Description of Actual Data Sample:
  • Initial N: 104
    • 44 high meat eaters
    • 19 low meat eaters
    • 34 lacto-ovo/lacto-vegetarians
    • Seven vegan vegetarians
  • Attrition (final N): 104
  • Anthropotmetrics: Average BMI of subjects was in normal range. BMI of LOV/LV and all vegetarian groups combined were significantly lower than HME group.
  • Age (median):
    • HME=23
    • All vegetarians=22
    • LME=24
    • LOV/LV=22
    • Vegan=22
  • Location: Germany.


Summary of Results:

Frequency of Increased Metabolites and Decreased Vitamins in Vegetarians

Variables HME (N=44) All vegetarians (n=60) LME (n=19) LOV/LV (n=34) Vegans (n=7)
Increased metabolites, percentage      
HCY mmol/l, median (5th, 95th percentiles)  9.8 (5.9, 16.7)  11.6 (6.3, 19.3)*  11.8 (6.1, 17.0)*  11.0 (5.7, 20.8)  15.2 (9.3, 18.5)* 
HCY>15μmol/L 20  21  12  57
MMA nmol/l median (5th, 95th percentiles) 169 (111, 280)  209 (111, 522)*  210 (95, 257)  205 (110, 572)  246 (153, 292)* 
MMA>271 nmol/L 25  32  43 
HCY and/or MMA (at least one increased)  37  21  38  71 
Decreased vitamins, percentage      
Folate nmol/l median (5th, 95th percentiles)  17.3 (7, 36.5) 17.7 (9.1, 33.8)  19.1 (10, 26.1)     
Folate <7 nmol/L 
B12 pmol/l median (5th, 95th percentiles) 276 (172, 406)  243 (148, 386)  240 (118, 331)*  253 (153, 376)  217 (153, 438) 
B12<156 pmol/L 11  14 
Folate and/or B12  10  11  14 

*Significantly different than high meat eaters (HME)

Other Findings

  • Compared with age- and sex-matched members of the HME group, the serum HCY concentrations of vegetarians were significantly increased
  • The serum concentrations of vitamin B12 and folate did not differ significantly between both groups
  • Only vegans showed a median HCY>15µmol/L
  • Compared with the HME group, the HCY median value was increased in the other subgroups, but did not reach the pathologic range of >15μmol/L
  • The serum MMA concentrations of the vegans was significantly increased compared with the HME group, while in the other subgroups the MMA concentration was only slightly increased
  • Compared with the HME group, all subgroups of vegetarians showed lower vitamin B12 serum concentrations, but the median vitamin B12 was significantly lower only in the LME group
  • Folate concentrations were uniform in all subgroups
  • Correlation analysis showed a highly significant correlation between MMA and HCY
  • Vitamin B12 correlated with the other investigated variables (MMA, HCY, folate, TAS) at a 5% significance level
  • HCY concentration was significantly and independently influenced MMA, age and sex. MMA was independently modulated by age, vitamin B12 and HCY. The TAS was influenced by vitamin B12 and sex only.


Author Conclusion:

This study demonstrates that vegetarians have higher serum concentrations of HCY than omnivorous controls. The HCY concentration increased as the vegetarian diet became more restrictive and peaked in the group of vegans.

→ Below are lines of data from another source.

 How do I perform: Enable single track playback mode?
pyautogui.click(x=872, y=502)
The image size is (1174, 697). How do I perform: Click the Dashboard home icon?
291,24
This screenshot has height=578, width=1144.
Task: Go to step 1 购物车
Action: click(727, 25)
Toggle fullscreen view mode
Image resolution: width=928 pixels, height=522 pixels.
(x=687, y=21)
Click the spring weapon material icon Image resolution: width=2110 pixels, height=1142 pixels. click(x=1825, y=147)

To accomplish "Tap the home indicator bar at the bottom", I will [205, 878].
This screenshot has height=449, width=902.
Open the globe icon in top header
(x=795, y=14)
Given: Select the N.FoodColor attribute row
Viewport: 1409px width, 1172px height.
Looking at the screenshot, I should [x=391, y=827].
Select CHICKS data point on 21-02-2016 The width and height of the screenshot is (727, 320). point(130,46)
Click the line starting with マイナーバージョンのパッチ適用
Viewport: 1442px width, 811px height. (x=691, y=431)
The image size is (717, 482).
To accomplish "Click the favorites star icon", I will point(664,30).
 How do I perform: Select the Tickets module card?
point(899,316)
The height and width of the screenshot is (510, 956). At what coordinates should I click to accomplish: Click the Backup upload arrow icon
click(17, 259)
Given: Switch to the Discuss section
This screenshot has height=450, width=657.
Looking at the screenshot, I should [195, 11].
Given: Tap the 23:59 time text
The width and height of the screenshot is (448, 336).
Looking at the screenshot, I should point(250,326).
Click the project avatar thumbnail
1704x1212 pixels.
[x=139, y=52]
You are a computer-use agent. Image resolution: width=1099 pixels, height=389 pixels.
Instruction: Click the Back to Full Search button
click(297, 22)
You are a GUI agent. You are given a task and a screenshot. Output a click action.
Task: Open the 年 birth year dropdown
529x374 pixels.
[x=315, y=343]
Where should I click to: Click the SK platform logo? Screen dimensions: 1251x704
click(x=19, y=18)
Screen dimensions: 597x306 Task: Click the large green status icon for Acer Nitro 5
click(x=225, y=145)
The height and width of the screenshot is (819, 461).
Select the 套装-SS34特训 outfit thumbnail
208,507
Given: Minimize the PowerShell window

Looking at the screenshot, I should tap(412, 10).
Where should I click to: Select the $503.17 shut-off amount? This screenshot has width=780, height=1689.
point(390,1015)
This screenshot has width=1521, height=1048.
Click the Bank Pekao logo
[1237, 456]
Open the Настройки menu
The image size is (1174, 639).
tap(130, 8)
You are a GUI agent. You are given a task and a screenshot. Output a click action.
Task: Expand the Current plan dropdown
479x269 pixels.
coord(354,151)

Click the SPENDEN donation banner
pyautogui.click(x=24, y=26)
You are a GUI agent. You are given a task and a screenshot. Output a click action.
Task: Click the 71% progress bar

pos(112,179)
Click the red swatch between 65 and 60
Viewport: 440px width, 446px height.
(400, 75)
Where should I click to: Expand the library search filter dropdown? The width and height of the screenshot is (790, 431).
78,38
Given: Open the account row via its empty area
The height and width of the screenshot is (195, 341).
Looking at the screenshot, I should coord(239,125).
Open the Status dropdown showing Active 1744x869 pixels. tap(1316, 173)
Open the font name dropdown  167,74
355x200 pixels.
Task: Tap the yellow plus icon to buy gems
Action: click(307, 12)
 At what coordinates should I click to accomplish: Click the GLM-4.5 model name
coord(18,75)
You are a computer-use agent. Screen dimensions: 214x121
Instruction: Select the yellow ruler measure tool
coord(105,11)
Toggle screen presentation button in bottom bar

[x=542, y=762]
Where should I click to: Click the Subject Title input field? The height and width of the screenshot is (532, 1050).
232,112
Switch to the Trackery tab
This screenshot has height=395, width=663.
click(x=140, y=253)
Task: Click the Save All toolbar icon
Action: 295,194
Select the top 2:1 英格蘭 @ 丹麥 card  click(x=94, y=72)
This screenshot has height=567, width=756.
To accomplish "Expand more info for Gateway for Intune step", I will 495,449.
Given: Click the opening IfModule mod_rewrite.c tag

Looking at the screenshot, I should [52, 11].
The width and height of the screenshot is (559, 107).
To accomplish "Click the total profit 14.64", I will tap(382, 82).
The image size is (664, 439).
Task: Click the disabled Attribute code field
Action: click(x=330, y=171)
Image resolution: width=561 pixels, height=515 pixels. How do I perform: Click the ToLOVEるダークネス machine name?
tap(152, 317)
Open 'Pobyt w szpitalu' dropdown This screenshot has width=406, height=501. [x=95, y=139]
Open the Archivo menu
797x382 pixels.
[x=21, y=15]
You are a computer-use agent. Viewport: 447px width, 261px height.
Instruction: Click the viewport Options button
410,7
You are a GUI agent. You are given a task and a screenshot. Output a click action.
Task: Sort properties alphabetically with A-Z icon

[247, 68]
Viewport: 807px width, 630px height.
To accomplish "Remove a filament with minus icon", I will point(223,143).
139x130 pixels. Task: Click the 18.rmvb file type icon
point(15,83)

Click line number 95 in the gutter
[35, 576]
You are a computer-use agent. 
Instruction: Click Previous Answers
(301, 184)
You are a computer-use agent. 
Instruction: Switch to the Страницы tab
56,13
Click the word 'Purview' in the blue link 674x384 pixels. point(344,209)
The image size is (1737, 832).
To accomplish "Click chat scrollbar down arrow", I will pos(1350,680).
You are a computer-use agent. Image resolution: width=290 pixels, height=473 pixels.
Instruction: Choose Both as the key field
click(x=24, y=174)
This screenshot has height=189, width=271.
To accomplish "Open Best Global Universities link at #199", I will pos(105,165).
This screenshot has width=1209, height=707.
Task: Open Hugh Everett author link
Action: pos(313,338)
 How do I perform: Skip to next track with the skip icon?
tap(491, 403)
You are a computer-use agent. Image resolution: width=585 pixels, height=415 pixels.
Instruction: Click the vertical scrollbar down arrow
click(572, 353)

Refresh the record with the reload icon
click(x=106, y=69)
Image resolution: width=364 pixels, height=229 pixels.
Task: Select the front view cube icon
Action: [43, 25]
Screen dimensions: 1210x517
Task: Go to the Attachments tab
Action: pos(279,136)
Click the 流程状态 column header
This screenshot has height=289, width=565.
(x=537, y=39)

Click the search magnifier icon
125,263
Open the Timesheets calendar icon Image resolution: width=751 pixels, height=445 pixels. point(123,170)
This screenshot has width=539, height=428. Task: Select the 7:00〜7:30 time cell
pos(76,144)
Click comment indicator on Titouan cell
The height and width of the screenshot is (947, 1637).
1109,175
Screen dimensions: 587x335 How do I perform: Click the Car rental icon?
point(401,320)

The correlations analysis indicated a significant correlation between MMA and HCY and inversely between vitamin B12 and HCY, which is in agreement with results obtained by other investigators.

This analysis also indicated that MMA is significantly influenced by HCY and serum vitamin B12. Smoking, alcohol consumption and physical exercise were not included in the multiple regression model. 

It can be assumed that the general healthier lifestyle of vegetarians could be partly reversed by increases in HCY as a consequence of vitamin B12 deficiency. Vitamin B12 supplementation for persons on restrictive vegetarian diets is very important. 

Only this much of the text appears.